— BEGIN Page extract —
In [1]:
# Importing libraries
import pyspark
from pyspark.sql.types import StructType, StructField, StringType, IntegerType, FloatType
from pyspark.sql.functions import mean, stddev, min, max, count

In [2]:
spark = pyspark.sql.SparkSession.builder.appName("CGE P5").getOrCreate()

22/12/19 20:07:05 WARN Utils: Your hostname, martin resolves to a loopback address: 127.0.1.1; using 192.168.0.24 instead (on interface wlp1s0)
22/12/19 20:07:05 WARN Utils: Set SPARK_LOCAL_IP if you need to bind to another address


Setting default log level to "WARN".
To adjust logging level use sc.setLogLevel(newLevel). For SparkR, use setLogLevel(newLevel).


22/12/19 20:07:16 WARN NativeCodeLoader: Unable to load native-hadoop library for your platform... using builtin-java classes where applicable


In [3]:
# Dataset common path
common_path = "./"                      # Default dataset path
common_path = "../datasets/small_data/" # Custom dataset path

# Dataset names
phones_acc_path = common_path + "Phones_accelerometer.csv"
— END Page extract —
Set problem:
Write the next lines of the PySpark notebook, picking up right after the line that sets `phones_acc_path`. The listing plays no part here.
— BEGIN Material —
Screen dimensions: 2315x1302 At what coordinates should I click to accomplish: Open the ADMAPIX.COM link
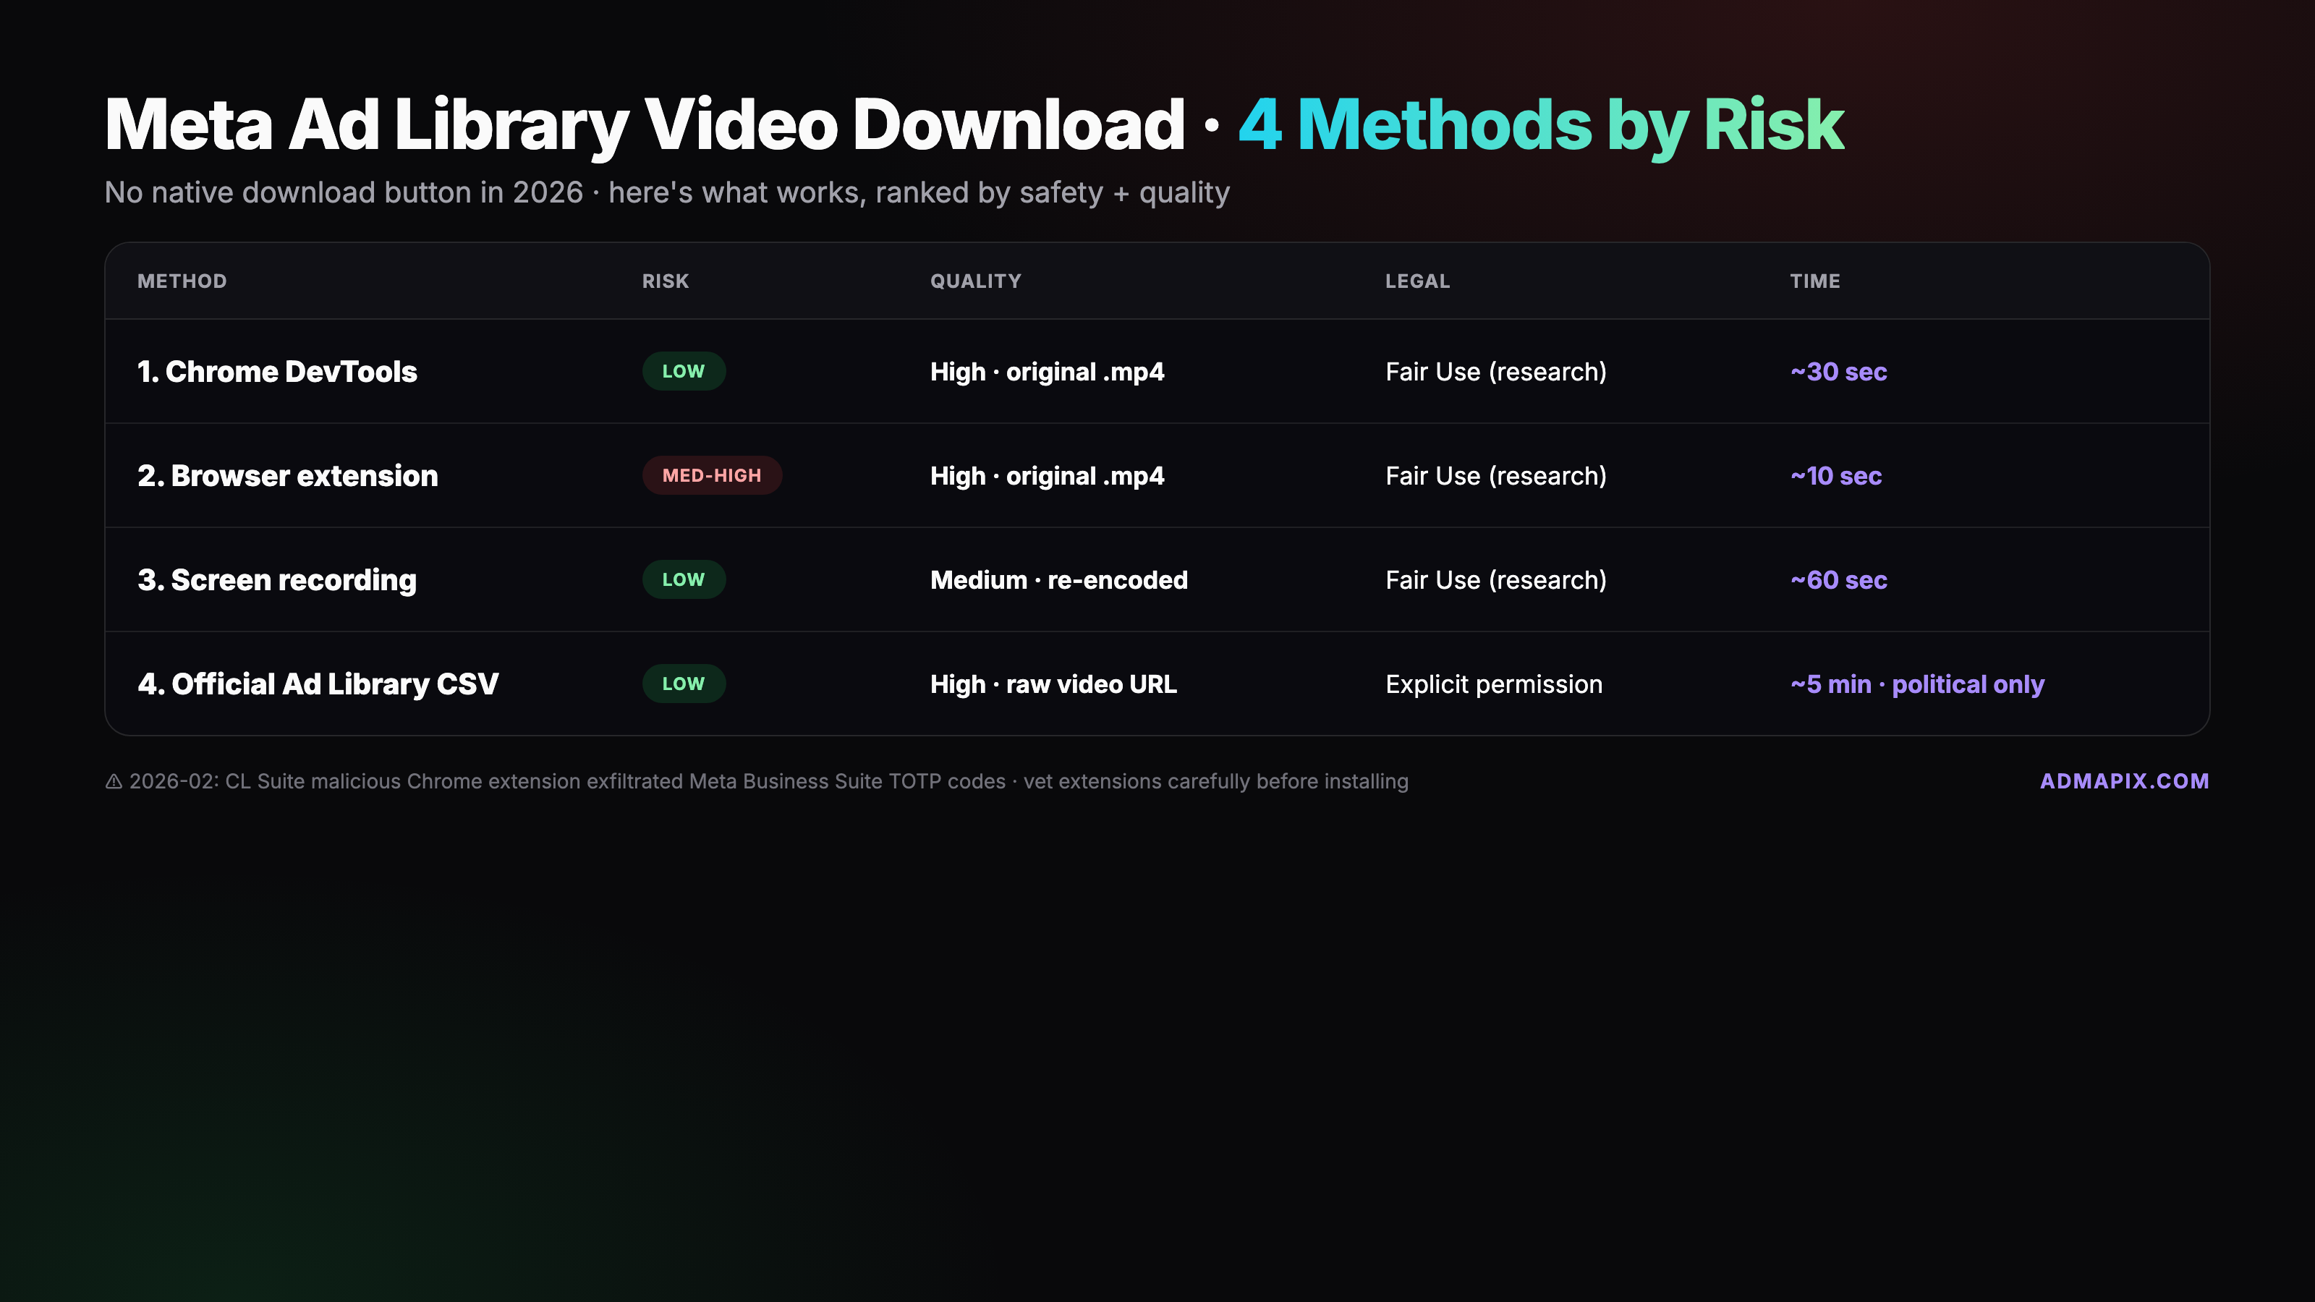coord(2125,781)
— END Material —
The reply:
phones_gyr_path = common_path + "Phones_gyroscope.csv"
watch_acc_path = common_path + "Watch_accelerometer.csv"
watch_gry_path = common_path + "Watch_gyroscope.csv"

# Defining dataset schema
dataset_schema = StructType([
    StructField("Index", IntegerType(), True),
    StructField("Arrival_Time", StringType(), True),
    StructField("Creation_Time", StringType(), True),
    StructField("x", FloatType(), True),
    StructField("y", FloatType(), True),
    StructField("z", FloatType(), True),
    StructField("User", StringType(), True),
    StructField("Model", StringType(), True),
    StructField("Device", StringType(), True),
    StructField("gt", StringType(), True)
])

In [4]:
# Importing each dataset into a dataframe
df_acc_phones = spark.read.format("csv").schema(dataset_schema).load(phones_acc_path)
df_gyr_phones = spark.read.format("csv").schema(dataset_schema).load(phones_gyr_path)
df_acc_watches = spark.read.format("csv").schema(dataset_schema).load(watch_acc_path)
df_gyr_watches = spark.read.format("csv").schema(dataset_schema).load(watch_gry_path)

In [5]:
# Print schema and dataframe for one of them as a sample
df_acc_phones.printSchema()
df_acc_phones.show()

root
 |-- Index: integer (nullable = true)
 |-- Arrival_Time: string (nullable = true)
 |-- Creation_Time: string (nullable = true)
 |-- x: float (nullable = true)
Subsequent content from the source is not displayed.